19 May 2015
We reported in Enforcement Watch 13 on the Upper Tribunal judgment in April 2014 on when a third party was identified in a relevant Notice and had consequent third party rights in relation to it (see "10 April 2014: Upper Tribunal London Whale finding on identification of an individual"). As we reported, the matter was then appealed by the FCA. The Court of Appeal has now handed down its judgment.
Readers will have the background to this case in our Enforcement Watch 13 article. But briefly put, the background to the case was the London Whale affair. A senior individual at JPMorgan Chase (Achilles Macris) argued that, although he had not been referred to by name, he had nevertheless been identified in the Notices given to the Bank and that he had been prejudiced. If so, under s393 FSMA, he ought to have been accorded third party rights.
It was common ground that, if he had been identified, he had been prejudiced. The issue was whether he had in fact been identified. The Upper Tribunal found that he had indeed been identified. The FCA appealed to the Court of Appeal.
The Court of Appeal agreed with the Upper Tribunal that Macris had been identified (and prejudiced) and should therefore have had third party rights. However, it set out the test for identification somewhat differently from the Upper Tribunal. Drawing to an extent on the law of defamation as analogous (except in respect of one important proviso), it set out the test as follows:
- The first stage of the test was to ask by reference to the Notice alone whether the relevant statements identified a person other than the person to whom the Notice had been given. That is, for this part of the test, it was not permissible to look at external material.
- To be identified, it was not necessary to be identified by name.
- However, identification did require reference to a person. That is, it was not enough for example to say as one would in defamation for example that there was a reference to a person by implication because of what was generally said in a Notice. So, for example, the mere fact that a statement criticising a corporate recipient might be read by people in the relevant financial market as criticising the Chairman would not of itself be sufficient.

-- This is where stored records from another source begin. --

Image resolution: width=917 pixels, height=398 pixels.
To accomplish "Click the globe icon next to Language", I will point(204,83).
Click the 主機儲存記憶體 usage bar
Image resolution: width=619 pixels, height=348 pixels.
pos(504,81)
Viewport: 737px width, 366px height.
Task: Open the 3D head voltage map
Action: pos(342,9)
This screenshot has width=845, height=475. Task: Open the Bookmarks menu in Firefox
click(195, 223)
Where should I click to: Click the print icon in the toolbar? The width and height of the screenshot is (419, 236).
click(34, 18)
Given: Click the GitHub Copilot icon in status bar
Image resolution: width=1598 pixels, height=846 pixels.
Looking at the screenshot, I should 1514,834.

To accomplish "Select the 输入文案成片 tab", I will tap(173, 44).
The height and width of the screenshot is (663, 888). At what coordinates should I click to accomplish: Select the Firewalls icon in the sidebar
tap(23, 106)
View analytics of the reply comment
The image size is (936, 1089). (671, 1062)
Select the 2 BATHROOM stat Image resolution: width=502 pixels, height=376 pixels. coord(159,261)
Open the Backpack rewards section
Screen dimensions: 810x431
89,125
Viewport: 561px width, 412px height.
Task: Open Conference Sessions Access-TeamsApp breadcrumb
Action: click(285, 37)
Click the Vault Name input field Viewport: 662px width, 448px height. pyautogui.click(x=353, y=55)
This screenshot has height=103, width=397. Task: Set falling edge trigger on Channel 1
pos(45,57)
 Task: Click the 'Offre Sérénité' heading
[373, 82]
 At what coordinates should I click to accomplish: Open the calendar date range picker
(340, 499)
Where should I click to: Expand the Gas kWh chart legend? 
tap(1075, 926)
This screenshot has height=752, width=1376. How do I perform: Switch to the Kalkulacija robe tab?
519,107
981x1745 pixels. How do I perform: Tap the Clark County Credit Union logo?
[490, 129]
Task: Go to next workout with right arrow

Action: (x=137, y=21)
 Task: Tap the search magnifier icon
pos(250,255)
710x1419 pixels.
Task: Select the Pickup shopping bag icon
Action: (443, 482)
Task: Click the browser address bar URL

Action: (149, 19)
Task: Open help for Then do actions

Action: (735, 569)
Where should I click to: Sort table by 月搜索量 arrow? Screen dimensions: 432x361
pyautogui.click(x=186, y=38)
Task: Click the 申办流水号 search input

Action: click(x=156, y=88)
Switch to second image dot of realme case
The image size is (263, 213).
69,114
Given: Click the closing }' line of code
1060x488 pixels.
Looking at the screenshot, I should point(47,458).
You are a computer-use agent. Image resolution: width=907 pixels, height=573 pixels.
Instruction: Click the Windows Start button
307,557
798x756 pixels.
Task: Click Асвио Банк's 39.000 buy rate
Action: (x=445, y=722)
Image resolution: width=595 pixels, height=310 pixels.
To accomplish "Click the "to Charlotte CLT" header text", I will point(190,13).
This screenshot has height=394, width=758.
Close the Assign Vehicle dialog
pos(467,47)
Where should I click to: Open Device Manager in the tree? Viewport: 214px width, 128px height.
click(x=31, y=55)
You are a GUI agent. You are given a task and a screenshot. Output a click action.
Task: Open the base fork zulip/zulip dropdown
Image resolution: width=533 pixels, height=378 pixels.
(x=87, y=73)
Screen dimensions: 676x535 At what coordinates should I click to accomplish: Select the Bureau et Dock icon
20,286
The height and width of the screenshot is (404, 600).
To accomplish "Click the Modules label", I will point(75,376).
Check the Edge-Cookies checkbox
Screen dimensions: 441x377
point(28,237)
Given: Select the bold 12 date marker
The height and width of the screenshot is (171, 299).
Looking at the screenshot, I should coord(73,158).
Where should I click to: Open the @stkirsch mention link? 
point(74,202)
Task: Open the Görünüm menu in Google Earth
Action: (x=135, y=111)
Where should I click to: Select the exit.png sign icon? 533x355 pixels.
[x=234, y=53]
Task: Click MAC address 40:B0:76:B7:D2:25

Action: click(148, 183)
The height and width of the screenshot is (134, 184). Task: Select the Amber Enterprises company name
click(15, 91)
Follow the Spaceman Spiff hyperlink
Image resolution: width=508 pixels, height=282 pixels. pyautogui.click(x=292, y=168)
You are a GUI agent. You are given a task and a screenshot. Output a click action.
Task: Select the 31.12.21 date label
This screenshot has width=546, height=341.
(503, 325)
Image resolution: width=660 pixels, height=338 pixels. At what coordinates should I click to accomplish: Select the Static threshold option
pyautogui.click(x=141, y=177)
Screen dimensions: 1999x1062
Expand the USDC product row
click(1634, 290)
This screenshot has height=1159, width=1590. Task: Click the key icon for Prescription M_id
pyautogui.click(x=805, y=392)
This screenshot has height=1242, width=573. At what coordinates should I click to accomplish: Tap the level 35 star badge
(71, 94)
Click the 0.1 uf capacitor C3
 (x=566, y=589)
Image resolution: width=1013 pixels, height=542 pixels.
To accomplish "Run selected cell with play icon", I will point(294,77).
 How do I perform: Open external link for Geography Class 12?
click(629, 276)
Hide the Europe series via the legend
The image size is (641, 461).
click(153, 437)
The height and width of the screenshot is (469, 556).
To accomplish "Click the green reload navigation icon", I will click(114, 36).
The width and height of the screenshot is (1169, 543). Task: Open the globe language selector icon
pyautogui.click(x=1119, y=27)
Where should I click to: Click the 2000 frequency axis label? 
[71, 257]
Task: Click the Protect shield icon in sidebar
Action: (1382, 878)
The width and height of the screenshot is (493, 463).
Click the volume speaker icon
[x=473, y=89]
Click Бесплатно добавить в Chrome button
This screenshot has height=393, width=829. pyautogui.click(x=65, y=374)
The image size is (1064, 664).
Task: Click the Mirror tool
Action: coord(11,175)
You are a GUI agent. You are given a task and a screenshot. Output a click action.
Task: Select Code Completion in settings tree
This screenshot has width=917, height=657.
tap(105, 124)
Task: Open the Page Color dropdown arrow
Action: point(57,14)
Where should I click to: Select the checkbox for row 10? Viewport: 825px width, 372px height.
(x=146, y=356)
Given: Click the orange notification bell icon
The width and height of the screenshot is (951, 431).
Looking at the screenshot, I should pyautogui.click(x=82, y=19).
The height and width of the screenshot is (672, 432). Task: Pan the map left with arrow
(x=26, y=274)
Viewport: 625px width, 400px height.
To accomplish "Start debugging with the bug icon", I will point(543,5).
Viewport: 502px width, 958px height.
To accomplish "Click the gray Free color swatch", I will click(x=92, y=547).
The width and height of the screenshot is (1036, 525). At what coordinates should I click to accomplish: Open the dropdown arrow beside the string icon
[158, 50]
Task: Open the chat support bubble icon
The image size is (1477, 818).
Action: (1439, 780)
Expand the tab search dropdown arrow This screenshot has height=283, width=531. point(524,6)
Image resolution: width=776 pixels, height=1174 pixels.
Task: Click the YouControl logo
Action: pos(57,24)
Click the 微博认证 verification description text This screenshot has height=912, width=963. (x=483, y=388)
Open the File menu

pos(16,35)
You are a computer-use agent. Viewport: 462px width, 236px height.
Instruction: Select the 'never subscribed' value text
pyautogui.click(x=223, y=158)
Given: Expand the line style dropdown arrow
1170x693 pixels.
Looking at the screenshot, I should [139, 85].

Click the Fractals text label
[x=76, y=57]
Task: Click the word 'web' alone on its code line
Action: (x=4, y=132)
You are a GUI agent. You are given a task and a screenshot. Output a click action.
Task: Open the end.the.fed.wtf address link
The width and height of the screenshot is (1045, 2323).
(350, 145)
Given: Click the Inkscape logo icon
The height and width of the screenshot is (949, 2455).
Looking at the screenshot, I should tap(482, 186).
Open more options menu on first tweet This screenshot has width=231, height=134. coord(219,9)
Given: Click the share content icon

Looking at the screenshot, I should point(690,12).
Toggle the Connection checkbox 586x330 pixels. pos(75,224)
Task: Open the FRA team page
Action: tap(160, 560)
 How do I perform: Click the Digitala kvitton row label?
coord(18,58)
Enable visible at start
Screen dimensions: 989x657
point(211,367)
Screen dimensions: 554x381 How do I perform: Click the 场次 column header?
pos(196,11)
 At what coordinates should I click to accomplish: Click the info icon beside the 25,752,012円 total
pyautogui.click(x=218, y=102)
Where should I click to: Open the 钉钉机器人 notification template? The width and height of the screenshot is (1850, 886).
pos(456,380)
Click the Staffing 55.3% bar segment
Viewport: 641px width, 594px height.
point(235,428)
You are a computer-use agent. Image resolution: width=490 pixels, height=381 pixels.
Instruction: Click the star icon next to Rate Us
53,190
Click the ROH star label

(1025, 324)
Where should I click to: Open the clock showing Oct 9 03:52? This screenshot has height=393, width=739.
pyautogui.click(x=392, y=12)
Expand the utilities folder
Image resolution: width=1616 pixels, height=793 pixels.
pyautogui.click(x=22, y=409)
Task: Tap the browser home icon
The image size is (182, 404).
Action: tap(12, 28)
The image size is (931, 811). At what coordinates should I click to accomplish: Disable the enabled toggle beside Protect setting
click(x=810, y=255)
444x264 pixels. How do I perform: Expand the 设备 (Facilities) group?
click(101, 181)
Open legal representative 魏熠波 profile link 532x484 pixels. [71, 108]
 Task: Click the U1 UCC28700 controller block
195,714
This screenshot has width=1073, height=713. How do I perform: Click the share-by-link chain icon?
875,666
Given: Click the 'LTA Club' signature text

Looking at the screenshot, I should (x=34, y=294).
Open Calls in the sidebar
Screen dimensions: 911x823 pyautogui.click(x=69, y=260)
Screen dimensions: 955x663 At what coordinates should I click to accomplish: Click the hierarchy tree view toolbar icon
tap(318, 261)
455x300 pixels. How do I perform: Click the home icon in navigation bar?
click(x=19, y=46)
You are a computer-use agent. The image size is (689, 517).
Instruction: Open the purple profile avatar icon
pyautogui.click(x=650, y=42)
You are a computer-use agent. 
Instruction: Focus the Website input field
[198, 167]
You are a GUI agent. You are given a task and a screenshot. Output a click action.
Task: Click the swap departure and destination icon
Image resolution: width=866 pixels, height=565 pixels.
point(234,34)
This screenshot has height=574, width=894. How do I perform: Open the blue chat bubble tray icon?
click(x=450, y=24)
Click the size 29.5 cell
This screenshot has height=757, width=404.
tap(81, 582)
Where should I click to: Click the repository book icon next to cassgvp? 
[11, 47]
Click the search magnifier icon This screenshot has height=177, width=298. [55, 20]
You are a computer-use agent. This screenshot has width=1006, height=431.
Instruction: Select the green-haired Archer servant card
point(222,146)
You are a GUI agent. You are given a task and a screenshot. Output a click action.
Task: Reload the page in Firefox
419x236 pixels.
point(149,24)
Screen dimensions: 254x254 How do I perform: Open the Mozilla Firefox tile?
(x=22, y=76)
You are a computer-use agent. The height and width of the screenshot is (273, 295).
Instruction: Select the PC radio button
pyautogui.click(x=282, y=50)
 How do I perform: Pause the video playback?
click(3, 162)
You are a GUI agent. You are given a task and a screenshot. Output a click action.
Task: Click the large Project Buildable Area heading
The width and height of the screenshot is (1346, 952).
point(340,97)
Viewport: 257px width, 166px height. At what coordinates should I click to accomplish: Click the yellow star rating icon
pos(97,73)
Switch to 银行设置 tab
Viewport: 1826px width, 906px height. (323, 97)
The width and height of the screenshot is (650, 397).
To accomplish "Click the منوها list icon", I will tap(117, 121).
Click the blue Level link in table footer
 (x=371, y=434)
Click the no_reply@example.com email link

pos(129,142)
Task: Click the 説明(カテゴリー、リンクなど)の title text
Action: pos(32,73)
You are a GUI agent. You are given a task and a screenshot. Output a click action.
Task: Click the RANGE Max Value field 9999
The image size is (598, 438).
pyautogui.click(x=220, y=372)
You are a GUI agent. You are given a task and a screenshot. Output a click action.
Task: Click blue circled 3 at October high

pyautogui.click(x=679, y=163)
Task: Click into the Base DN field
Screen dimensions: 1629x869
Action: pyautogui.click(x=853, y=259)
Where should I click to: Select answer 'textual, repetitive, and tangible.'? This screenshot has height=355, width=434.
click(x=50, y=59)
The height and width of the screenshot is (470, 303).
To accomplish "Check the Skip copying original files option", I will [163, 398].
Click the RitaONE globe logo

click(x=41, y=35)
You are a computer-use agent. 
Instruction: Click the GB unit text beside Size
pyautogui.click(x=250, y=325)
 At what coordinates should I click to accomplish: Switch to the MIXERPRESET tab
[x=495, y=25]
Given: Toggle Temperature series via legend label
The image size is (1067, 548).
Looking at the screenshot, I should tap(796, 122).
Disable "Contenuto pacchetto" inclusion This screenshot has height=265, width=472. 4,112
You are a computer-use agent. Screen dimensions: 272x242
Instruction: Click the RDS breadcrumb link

There has to be some "key or pointer."
- Having determined that a person other than subject of the Notice was identified, it was then legitimate to have regard to external material in order to identify the person identified.
- As to what external material it was permissible in those circumstances to consider, one looks objectively at whether people acquainted with the person or those who operated in his area of the financial services industry and so had the requisite specialist knowledge of the relevant circumstances, would believe it was that person.
The Court of Appeal had no difficulty in finding that, even though Macris had not been mentioned either by name or by job title, he had nevertheless been identified. The references in the Notice to CIO London management were references to an individual, and that individual was Achilles Macris.
You can read the Court of Appeal's decision here.
We wrote in our commentary on the case in front of the Upper Tribunal about the very real practical implications generally of a finding that Macris had been identified.
The Court of Appeal also stated that Macris himself was under investigation. This finding that he should have been given third party right in the corporate's case will presumably cause some real headaches for the FCA in its case against him.
Beyond the practical issues, it is also interesting to consider where this case may now go as, in some respects, the precise practical ambit of the new test is not clear. For example, the Court of Appeal rather suggested that the Upper Tribunal's test was too wide, by permitting at the second stage unlimited reference to public domain material. The Court of Appeal suggested an objective test. This was based on what information would objectively be known by those acquainted with the person/those with specialist knowledge. However, it is not clear how one decides for example what might objectively be known by someone acquainted with that person. That is a matter that we would expect to be resolved by witness evidence of what such people in fact knew. What is more, what those people in fact knew may well be significantly more than is in the public domain. If that was permitted to be considered, the material that could be taken into account could be far wider and more uncertain than set out in the Upper Tribunal's decision.
The FCA asked for permission to appeal to the Supreme Court, but was refused. We shall have to see whether it takes the matter further. It may well wish to do so.